* What is expected *
The entire set of lines below should be copied exactly.

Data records
○ ○ ○ ○ ○

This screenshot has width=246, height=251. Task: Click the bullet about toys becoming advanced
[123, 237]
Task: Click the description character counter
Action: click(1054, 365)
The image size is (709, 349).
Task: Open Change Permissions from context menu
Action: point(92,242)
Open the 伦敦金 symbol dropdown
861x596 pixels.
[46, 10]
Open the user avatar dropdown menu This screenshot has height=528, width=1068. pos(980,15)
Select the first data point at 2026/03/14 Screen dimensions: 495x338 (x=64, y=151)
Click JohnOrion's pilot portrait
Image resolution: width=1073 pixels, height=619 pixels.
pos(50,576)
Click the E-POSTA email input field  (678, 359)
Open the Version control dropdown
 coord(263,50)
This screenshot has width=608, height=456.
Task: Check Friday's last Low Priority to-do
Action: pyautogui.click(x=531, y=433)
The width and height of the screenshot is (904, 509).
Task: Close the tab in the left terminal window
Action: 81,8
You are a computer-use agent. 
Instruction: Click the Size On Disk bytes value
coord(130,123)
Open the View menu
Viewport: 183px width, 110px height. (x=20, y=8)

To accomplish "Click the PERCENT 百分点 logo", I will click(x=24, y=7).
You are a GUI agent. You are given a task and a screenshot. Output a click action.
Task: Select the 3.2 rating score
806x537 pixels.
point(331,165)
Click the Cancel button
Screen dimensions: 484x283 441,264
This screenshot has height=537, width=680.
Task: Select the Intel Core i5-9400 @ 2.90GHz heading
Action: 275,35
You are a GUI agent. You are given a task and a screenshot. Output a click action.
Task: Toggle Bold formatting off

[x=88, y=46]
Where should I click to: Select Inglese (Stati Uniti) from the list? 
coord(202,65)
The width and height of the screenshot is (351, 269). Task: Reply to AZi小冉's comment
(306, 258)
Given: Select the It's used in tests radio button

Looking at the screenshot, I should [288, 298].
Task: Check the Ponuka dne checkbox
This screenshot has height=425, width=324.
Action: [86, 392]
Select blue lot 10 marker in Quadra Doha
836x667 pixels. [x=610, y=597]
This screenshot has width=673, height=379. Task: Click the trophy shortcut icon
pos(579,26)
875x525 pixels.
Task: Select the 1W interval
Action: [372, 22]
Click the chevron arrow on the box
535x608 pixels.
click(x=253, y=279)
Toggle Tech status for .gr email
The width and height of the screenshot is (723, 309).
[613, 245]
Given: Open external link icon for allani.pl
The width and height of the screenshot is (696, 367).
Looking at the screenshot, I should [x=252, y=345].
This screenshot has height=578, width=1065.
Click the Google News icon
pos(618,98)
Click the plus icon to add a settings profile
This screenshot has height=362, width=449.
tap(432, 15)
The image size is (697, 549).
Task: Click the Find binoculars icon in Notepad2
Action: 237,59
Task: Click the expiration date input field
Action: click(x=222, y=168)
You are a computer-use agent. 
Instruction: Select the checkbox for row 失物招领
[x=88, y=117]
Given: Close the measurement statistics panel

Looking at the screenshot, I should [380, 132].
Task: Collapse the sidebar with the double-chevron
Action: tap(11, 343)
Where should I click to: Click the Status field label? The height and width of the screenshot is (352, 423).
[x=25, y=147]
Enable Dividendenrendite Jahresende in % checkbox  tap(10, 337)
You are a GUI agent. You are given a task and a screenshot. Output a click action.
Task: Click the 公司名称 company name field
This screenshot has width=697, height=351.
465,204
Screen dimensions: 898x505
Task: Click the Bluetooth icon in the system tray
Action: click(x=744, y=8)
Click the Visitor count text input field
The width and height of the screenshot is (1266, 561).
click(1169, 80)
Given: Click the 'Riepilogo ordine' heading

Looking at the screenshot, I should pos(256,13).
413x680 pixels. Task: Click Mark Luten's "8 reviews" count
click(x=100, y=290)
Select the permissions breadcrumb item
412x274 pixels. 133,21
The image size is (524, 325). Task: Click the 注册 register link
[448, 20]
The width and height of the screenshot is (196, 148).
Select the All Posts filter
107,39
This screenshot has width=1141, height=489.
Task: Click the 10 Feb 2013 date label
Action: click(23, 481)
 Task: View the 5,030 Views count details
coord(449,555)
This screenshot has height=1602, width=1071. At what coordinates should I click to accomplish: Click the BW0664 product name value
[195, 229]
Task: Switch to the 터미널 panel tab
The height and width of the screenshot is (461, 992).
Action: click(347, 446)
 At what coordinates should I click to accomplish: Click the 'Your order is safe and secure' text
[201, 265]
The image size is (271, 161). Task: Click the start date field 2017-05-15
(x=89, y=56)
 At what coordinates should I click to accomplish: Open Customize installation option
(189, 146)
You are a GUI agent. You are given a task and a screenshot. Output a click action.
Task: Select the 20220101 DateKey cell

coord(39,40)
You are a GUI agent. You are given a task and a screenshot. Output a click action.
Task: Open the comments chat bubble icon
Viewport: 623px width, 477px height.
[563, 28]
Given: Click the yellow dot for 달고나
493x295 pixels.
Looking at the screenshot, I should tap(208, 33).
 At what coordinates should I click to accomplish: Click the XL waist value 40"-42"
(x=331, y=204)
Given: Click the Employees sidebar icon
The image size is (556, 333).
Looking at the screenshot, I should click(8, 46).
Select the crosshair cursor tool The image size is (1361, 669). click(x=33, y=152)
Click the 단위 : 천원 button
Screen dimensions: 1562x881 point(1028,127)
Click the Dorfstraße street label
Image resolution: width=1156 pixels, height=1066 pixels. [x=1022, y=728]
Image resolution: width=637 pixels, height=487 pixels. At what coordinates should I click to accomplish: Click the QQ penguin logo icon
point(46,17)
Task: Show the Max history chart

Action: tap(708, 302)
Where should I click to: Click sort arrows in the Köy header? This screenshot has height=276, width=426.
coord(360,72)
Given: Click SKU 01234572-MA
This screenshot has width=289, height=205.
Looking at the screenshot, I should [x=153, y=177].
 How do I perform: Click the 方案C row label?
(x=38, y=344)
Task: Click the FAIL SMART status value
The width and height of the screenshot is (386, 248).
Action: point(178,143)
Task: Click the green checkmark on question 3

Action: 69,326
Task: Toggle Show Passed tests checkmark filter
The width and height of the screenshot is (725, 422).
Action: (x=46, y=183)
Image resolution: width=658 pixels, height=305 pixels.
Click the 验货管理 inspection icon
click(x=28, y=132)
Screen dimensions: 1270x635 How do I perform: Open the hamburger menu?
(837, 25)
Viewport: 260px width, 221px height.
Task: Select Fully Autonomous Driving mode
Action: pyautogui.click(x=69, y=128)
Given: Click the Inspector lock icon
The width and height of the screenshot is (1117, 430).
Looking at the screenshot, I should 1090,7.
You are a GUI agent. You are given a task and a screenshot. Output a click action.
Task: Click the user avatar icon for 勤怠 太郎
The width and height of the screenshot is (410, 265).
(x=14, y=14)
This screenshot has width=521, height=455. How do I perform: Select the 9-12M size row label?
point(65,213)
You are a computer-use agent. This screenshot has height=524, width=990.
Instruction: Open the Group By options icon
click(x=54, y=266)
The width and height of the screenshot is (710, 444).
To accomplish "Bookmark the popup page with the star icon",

○ ○ ○ ○ ○

* Written response *
This screenshot has width=246, height=251. Task: Click the bullet about toys becoming advanced
[123, 237]
Task: Click the description character counter
Action: click(1054, 365)
The image size is (709, 349).
Task: Open Change Permissions from context menu
Action: point(92,242)
Open the 伦敦金 symbol dropdown
861x596 pixels.
[46, 10]
Open the user avatar dropdown menu This screenshot has height=528, width=1068. pos(980,15)
Select the first data point at 2026/03/14 Screen dimensions: 495x338 (x=64, y=151)
Click JohnOrion's pilot portrait
Image resolution: width=1073 pixels, height=619 pixels.
pos(50,576)
Click the E-POSTA email input field  (678, 359)
Open the Version control dropdown
 coord(263,50)
This screenshot has width=608, height=456.
Task: Check Friday's last Low Priority to-do
Action: pyautogui.click(x=531, y=433)
The width and height of the screenshot is (904, 509).
Task: Close the tab in the left terminal window
Action: 81,8
You are a computer-use agent. 
Instruction: Click the Size On Disk bytes value
coord(130,123)
Open the View menu
Viewport: 183px width, 110px height. (x=20, y=8)

To accomplish "Click the PERCENT 百分点 logo", I will click(x=24, y=7).
You are a GUI agent. You are given a task and a screenshot. Output a click action.
Task: Select the 3.2 rating score
806x537 pixels.
point(331,165)
Click the Cancel button
Screen dimensions: 484x283 441,264
This screenshot has height=537, width=680.
Task: Select the Intel Core i5-9400 @ 2.90GHz heading
Action: 275,35
You are a GUI agent. You are given a task and a screenshot. Output a click action.
Task: Toggle Bold formatting off

[x=88, y=46]
Where should I click to: Select Inglese (Stati Uniti) from the list? 
coord(202,65)
The width and height of the screenshot is (351, 269). Task: Reply to AZi小冉's comment
(306, 258)
Given: Select the It's used in tests radio button

Looking at the screenshot, I should [288, 298].
Task: Check the Ponuka dne checkbox
This screenshot has height=425, width=324.
Action: [86, 392]
Select blue lot 10 marker in Quadra Doha
836x667 pixels. [x=610, y=597]
This screenshot has width=673, height=379. Task: Click the trophy shortcut icon
pos(579,26)
875x525 pixels.
Task: Select the 1W interval
Action: [372, 22]
Click the chevron arrow on the box
535x608 pixels.
click(x=253, y=279)
Toggle Tech status for .gr email
The width and height of the screenshot is (723, 309).
[613, 245]
Given: Open external link icon for allani.pl
The width and height of the screenshot is (696, 367).
Looking at the screenshot, I should [x=252, y=345].
This screenshot has height=578, width=1065.
Click the Google News icon
pos(618,98)
Click the plus icon to add a settings profile
This screenshot has height=362, width=449.
tap(432, 15)
The image size is (697, 549).
Task: Click the Find binoculars icon in Notepad2
Action: 237,59
Task: Click the expiration date input field
Action: click(x=222, y=168)
You are a computer-use agent. 
Instruction: Select the checkbox for row 失物招领
[x=88, y=117]
Given: Close the measurement statistics panel

Looking at the screenshot, I should [380, 132].
Task: Collapse the sidebar with the double-chevron
Action: tap(11, 343)
Where should I click to: Click the Status field label? The height and width of the screenshot is (352, 423).
[x=25, y=147]
Enable Dividendenrendite Jahresende in % checkbox  tap(10, 337)
You are a GUI agent. You are given a task and a screenshot. Output a click action.
Task: Click the 公司名称 company name field
This screenshot has width=697, height=351.
465,204
Screen dimensions: 898x505
Task: Click the Bluetooth icon in the system tray
Action: click(x=744, y=8)
Click the Visitor count text input field
The width and height of the screenshot is (1266, 561).
click(1169, 80)
Given: Click the 'Riepilogo ordine' heading

Looking at the screenshot, I should pos(256,13).
413x680 pixels. Task: Click Mark Luten's "8 reviews" count
click(x=100, y=290)
Select the permissions breadcrumb item
412x274 pixels. 133,21
The image size is (524, 325). Task: Click the 注册 register link
[448, 20]
The width and height of the screenshot is (196, 148).
Select the All Posts filter
107,39
This screenshot has width=1141, height=489.
Task: Click the 10 Feb 2013 date label
Action: click(23, 481)
 Task: View the 5,030 Views count details
coord(449,555)
This screenshot has height=1602, width=1071. At what coordinates should I click to accomplish: Click the BW0664 product name value
[195, 229]
Task: Switch to the 터미널 panel tab
The height and width of the screenshot is (461, 992).
Action: click(347, 446)
 At what coordinates should I click to accomplish: Click the 'Your order is safe and secure' text
[201, 265]
The image size is (271, 161). Task: Click the start date field 2017-05-15
(x=89, y=56)
 At what coordinates should I click to accomplish: Open Customize installation option
(189, 146)
You are a GUI agent. You are given a task and a screenshot. Output a click action.
Task: Select the 20220101 DateKey cell

coord(39,40)
You are a GUI agent. You are given a task and a screenshot. Output a click action.
Task: Open the comments chat bubble icon
Viewport: 623px width, 477px height.
[563, 28]
Given: Click the yellow dot for 달고나
493x295 pixels.
Looking at the screenshot, I should tap(208, 33).
 At what coordinates should I click to accomplish: Click the XL waist value 40"-42"
(x=331, y=204)
Given: Click the Employees sidebar icon
The image size is (556, 333).
Looking at the screenshot, I should click(8, 46).
Select the crosshair cursor tool The image size is (1361, 669). click(x=33, y=152)
Click the 단위 : 천원 button
Screen dimensions: 1562x881 point(1028,127)
Click the Dorfstraße street label
Image resolution: width=1156 pixels, height=1066 pixels. [x=1022, y=728]
Image resolution: width=637 pixels, height=487 pixels. At what coordinates should I click to accomplish: Click the QQ penguin logo icon
point(46,17)
Task: Show the Max history chart

Action: tap(708, 302)
Where should I click to: Click sort arrows in the Köy header? This screenshot has height=276, width=426.
coord(360,72)
Given: Click SKU 01234572-MA
This screenshot has width=289, height=205.
Looking at the screenshot, I should [x=153, y=177].
 How do I perform: Click the 方案C row label?
(x=38, y=344)
Task: Click the FAIL SMART status value
The width and height of the screenshot is (386, 248).
Action: point(178,143)
Task: Click the green checkmark on question 3

Action: 69,326
Task: Toggle Show Passed tests checkmark filter
The width and height of the screenshot is (725, 422).
Action: (x=46, y=183)
Image resolution: width=658 pixels, height=305 pixels.
Click the 验货管理 inspection icon
click(x=28, y=132)
Screen dimensions: 1270x635 How do I perform: Open the hamburger menu?
(837, 25)
Viewport: 260px width, 221px height.
Task: Select Fully Autonomous Driving mode
Action: pyautogui.click(x=69, y=128)
Given: Click the Inspector lock icon
The width and height of the screenshot is (1117, 430).
Looking at the screenshot, I should 1090,7.
You are a GUI agent. You are given a task and a screenshot. Output a click action.
Task: Click the user avatar icon for 勤怠 太郎
The width and height of the screenshot is (410, 265).
(x=14, y=14)
This screenshot has width=521, height=455. How do I perform: Select the 9-12M size row label?
point(65,213)
You are a computer-use agent. This screenshot has height=524, width=990.
Instruction: Open the Group By options icon
click(x=54, y=266)
The width and height of the screenshot is (710, 444).
To accomplish "Bookmark the popup page with the star icon",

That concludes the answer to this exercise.